Lors de l'école des startups de cette année, David Heinemeier Hansson a donné une conférence dans laquelle il a suggéré que les fondateurs de startups devraient faire les choses à l'ancienne. Au lieu d'espérer s'enrichir en construisant une entreprise de valeur puis en vendant des actions lors d'un "événement de liquidité", les fondateurs devraient créer des entreprises qui rapportent de l'argent et vivre de leurs revenus.

Cela semble être un bon plan. Réfléchissons à la meilleure façon de procéder.

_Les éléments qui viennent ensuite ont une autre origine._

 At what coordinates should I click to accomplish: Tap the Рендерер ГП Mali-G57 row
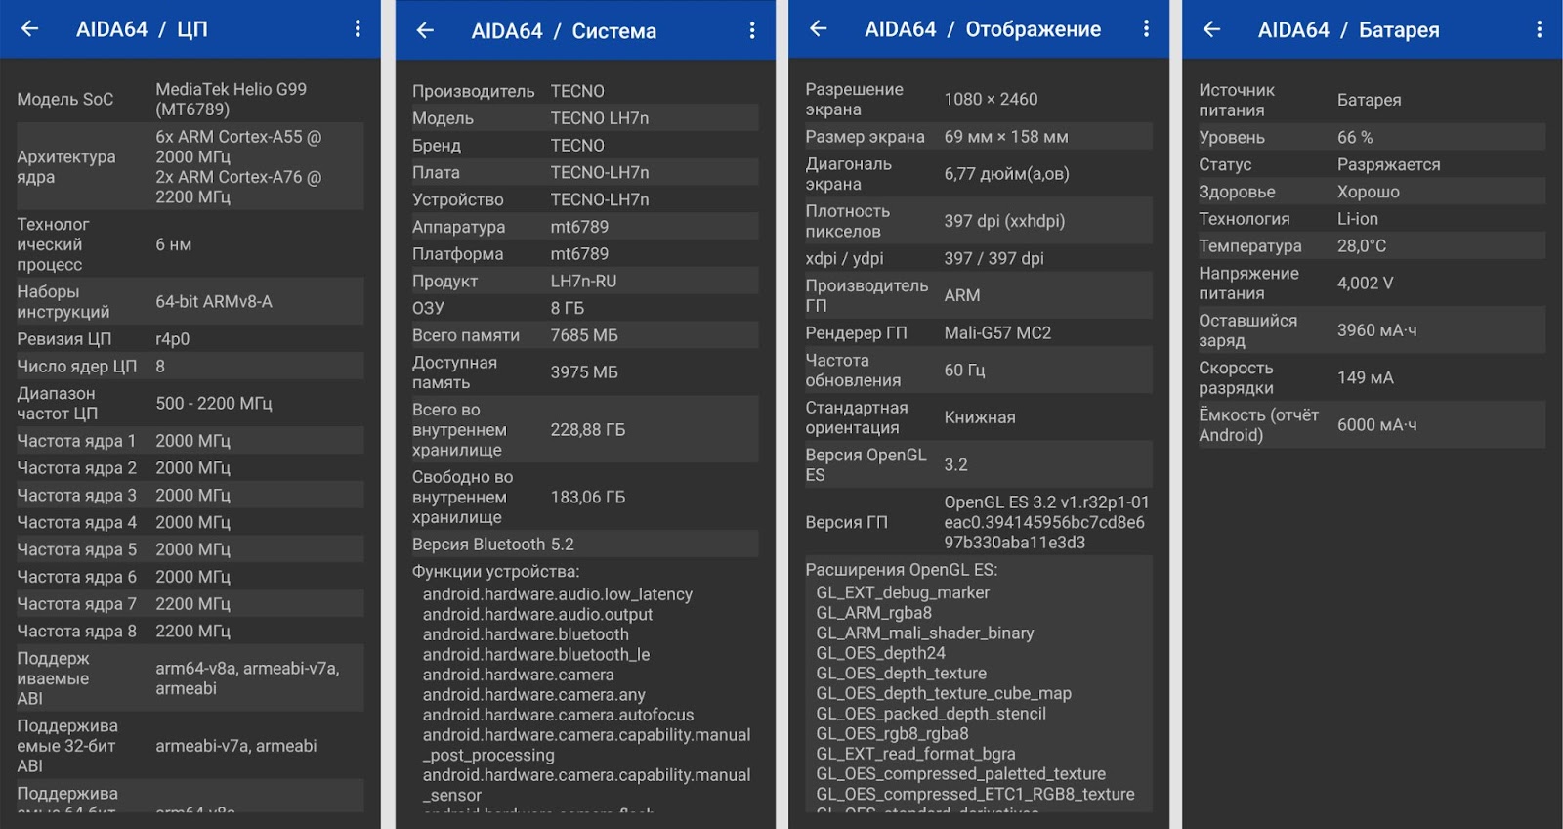[x=978, y=333]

Un inconvénient de vivre des revenus de votre entreprise est que vous devez continuer à la faire fonctionner. Et comme peut le dire toute personne qui dirige sa propre entreprise, cela nécessite toute votre attention. Vous ne pouvez pas simplement démarrer une entreprise et vous en désintéresser une fois que les choses vont bien, car elles cessent d'aller bien de manière surprenante.

Les principales motivations économiques des fondateurs de startups semblent être la liberté et la sécurité. Ils veulent suffisamment d'argent pour (a) ne pas avoir à s'inquiéter de manquer d'argent et (b) pouvoir passer leur temps comme ils le souhaitent. Diriger sa propre entreprise n'offre ni l'un ni l'autre. Vous n'avez certainement pas la liberté : aucun patron n'est aussi exigeant. Vous n'avez pas non plus de sécurité, car si vous cessez de prêter attention à l'entreprise, ses revenus disparaissent, et avec eux votre revenu.

Le meilleur cas, pour la plupart des gens, serait de pouvoir embaucher quelqu'un pour gérer l'entreprise pour vous une fois que vous l'auriez fait grandir jusqu'à une certaine taille. Supposons que vous puissiez trouver un très bon gestionnaire. Alors vous auriez à la fois la liberté et la sécurité. Vous pourriez prêter aussi peu d'attention que vous le vouliez à l'entreprise, sachant que votre gestionnaire la ferait fonctionner sans problème. Et dans ce cas, les revenus continueraient à affluer, vous donnant ainsi la sécurité.

Il y aura bien sûr quelques fondateurs qui n'aimeraient pas cette idée : ceux qui aiment tellement diriger leur entreprise qu'il n'y a rien d'autre qu'ils aimeraient faire. Mais ce groupe doit être petit. La façon de réussir dans la plupart des entreprises est d'être fanatiquement attentif aux besoins des clients. Quelles sont les chances que vos propres désirs coïncident exactement avec les exigences de cette puissante force extérieure ?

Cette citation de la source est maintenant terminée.